No alert left behind decision tree.

Real-World Implementation  

Returning to our real-world example, implementing the Zero Noise approach enabled the victim organization to dramatically reduce noise and detect further compromise attempts as soon as they started. In this case, noise was successfully reduced by implementing four key changes:  

  1. Adopting an attacker’s perspective, the organization realized that while attackers successfully infiltrated their environment in many different places, attacks always eventually focused on the financial transaction management servers. Collaborating with the financial fraud team – dedicated alerts were established to detect and prevent attacker-specific irregular activities at the server, including inconsistencies in transaction amount and timestamps. These tailored high-priority detections revealed and blocked subsequent attempts at malicious transactions without generating noise and crucially, without revealing their own existence to attackers.  

  2. A large group of detections on DMZ servers running the company website were determined too noisy (mainly due to internet scanning false positives) and fully removed from the environment. This simple step saved hours of daily SOC work. 

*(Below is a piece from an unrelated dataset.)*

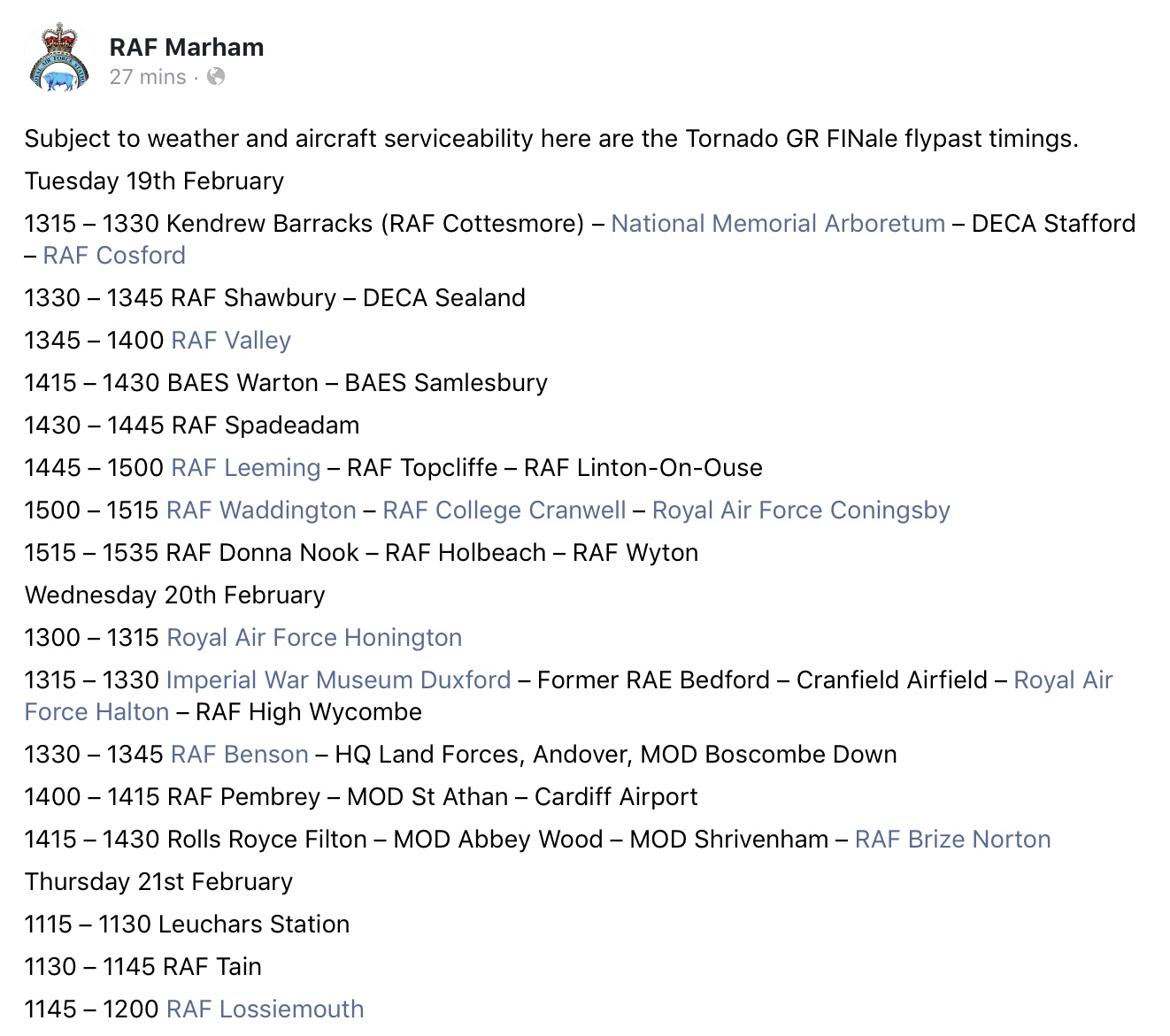1170x1036 pixels.
Task: Open the RAF Waddington link
Action: tap(261, 510)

  3. Detections designed to detect irregular access to load balancers from points of sale were significantly enhanced after analysis revealed specific activities responsible for over 90% of their false positives. These activities were specifically excluded from detection rules and incorporated into automated triage playbooks. 

  4. The common Windows administrative tool PsExec was repeatedly used by attackers to move laterally in the environment but was unfortunately also being regularly used by IT personnel to manage Windows machines. After conversations with IT leaders revealed that multiple other remote administration tools were already used in the environment, PsExec was banned for internal use. This eliminated noise and created a powerful IOC to detect the attackers targeting this organization. 

High-level visual depiction of the attack with corresponding Zero Noise approach solutions.

Conclusion 

While the vast amounts of cloud data present significant challenges to reducing alert noise, following the Zero Noise approach enables defenders to regain control over their unruly detection feeds. Prioritizing tailored detections based on an attacker’s perspective, implementing continuous detection feedback loops, and following a no alert left behind mentality are key to reducing noise and freeing the SOC to detect and respond when it matters most.

I further explored this topic at the SANS CTI summit.